# WHAT TO PRODUCE
Set down exactly the lines running from the one with "Instruction: Click the @kchartsmaster handle" to the last line of the listing below, both included, and skip every picture.

# RECORDS PROVIDED
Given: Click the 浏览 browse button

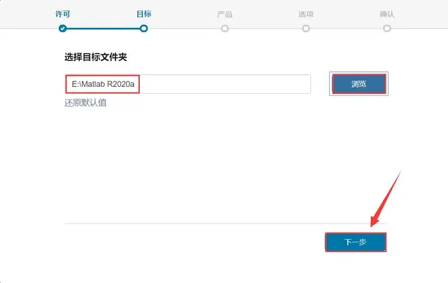Looking at the screenshot, I should (359, 84).
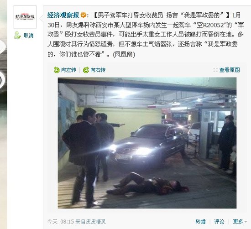Expand the 更多 dropdown menu
Screen dimensions: 251x229
click(x=240, y=222)
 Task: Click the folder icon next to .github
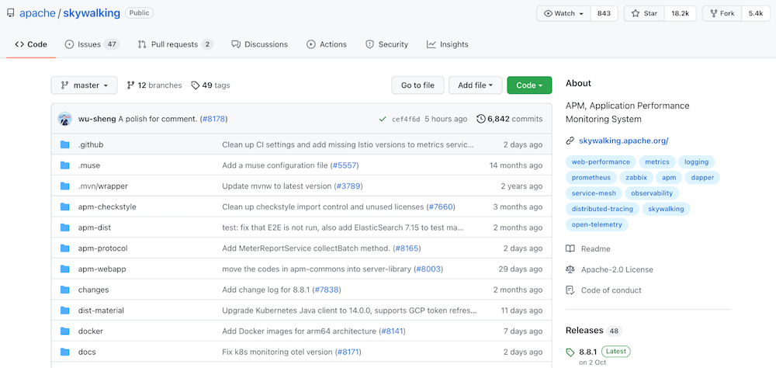[65, 144]
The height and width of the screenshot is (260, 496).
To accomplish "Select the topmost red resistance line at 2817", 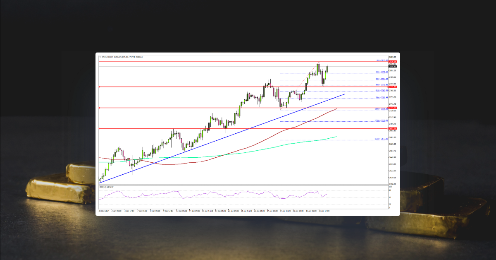I will point(248,61).
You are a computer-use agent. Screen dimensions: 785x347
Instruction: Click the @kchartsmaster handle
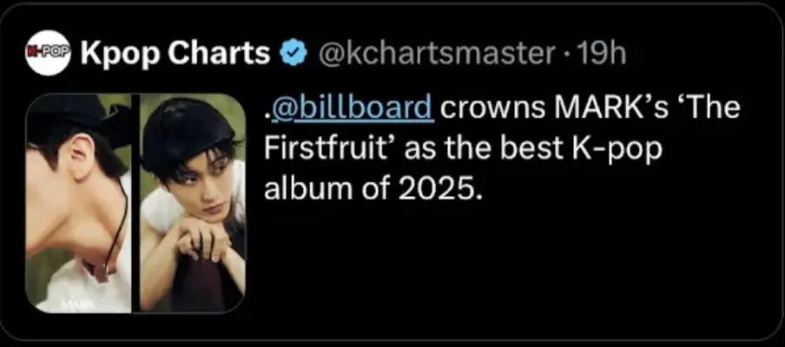pos(437,54)
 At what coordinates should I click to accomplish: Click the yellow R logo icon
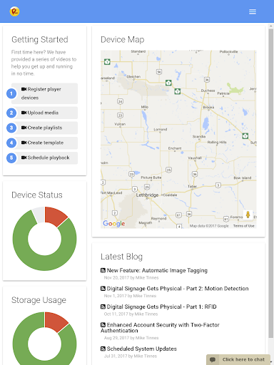14,11
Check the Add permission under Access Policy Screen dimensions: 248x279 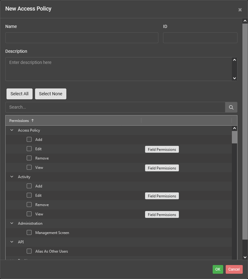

# YOUR RESPONSE
Instruction: Click the @kchartsmaster handle
pos(437,54)
 At what coordinates should I click to accomplish: Click the yellow R logo icon
14,11
Check the Add permission under Access Policy Screen dimensions: 248x279 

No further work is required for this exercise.